Sometimes an employee is not working out despite your best efforts and you know that this relationship is not serving him or the business. At which point do you decide to part company and how do you go about it?
I try to give people the maximum opportunity to succeed but when the performance level is below expectations and is not supporting the wider team, then other options need to be considered and an exit strategy is required. My HR directors always supported me well in such situations.
It’s difficult when you work internationally and you find that what applies in your native country regarding rules on non-performance do not apply in the same manner in your host country. That can be very challenging where removal of non-performers can sometimes be very lengthy, stressful, costly and has a detrimental effect on the rest of the team.

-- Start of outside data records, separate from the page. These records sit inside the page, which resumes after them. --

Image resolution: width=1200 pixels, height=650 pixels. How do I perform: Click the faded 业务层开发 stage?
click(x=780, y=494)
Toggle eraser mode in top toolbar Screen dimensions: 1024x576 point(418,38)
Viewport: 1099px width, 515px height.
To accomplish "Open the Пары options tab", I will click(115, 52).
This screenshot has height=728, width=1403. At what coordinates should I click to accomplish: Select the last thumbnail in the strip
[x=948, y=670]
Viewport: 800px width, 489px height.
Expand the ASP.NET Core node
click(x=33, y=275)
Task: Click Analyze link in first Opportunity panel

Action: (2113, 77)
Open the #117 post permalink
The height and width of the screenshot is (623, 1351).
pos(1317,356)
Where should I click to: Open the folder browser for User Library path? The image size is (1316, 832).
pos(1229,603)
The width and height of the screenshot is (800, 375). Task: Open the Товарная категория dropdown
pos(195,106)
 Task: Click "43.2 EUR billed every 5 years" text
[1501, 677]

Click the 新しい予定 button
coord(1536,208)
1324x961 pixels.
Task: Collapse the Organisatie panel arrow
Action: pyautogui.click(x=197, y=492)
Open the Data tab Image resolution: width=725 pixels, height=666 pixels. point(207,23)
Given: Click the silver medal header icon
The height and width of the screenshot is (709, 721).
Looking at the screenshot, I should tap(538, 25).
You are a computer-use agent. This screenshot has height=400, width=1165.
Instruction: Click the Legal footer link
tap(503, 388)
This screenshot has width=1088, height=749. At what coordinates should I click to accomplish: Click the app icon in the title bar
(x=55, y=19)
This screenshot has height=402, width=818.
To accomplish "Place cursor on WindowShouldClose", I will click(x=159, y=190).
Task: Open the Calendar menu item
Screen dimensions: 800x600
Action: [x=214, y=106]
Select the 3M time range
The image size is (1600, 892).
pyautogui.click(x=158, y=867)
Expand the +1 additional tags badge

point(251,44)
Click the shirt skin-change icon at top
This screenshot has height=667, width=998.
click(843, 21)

How do you create, manage and motivate an efficient team when your team works remotely?
Whilst remote working is the norm now, the biggest challenge is probably time difference. I am leading a global team from US to Europe to Asia. Sometimes we all need to talk together. So, it’s very late in Houston, very early in Europe and afternoon in Asia. That can be a challenge but it is possible.
The first key aspect for me is alignment of the team and keeping that alignment. On my current project and in similar situations in the past there was no substitute for a face to face alignment initially. But the team needs to be together for a couple of days to discuss vision, strategy and goals. Even if the teams are from many different parts of the country or the world, there is no substitute for this face to face contact. Follow ups using Skype, virtual rooms or video are of course necessary and the norm as at least the ground rules and understandings are developed in these alignment sessions. I have used mind mapping very successfully for such exercises where you discuss and brainstorm what the team purpose is, the roles of individuals, the issues and develop a full mapping of the project, the issue and the challenges going forward. The key aspect is to determine the actions going forward and what everyone’s role is in ensuring that things are moving in the right direction. This follow up is visible across the team so those who are performing can be seen and those who are not are also seen. A bit of peer pressure for me is always important as that is what develops good teams. We need to help each other including those who are struggling. The team is only as good as the weakest link and using this approach you can see where you need to adjust if performance of the team is slipping.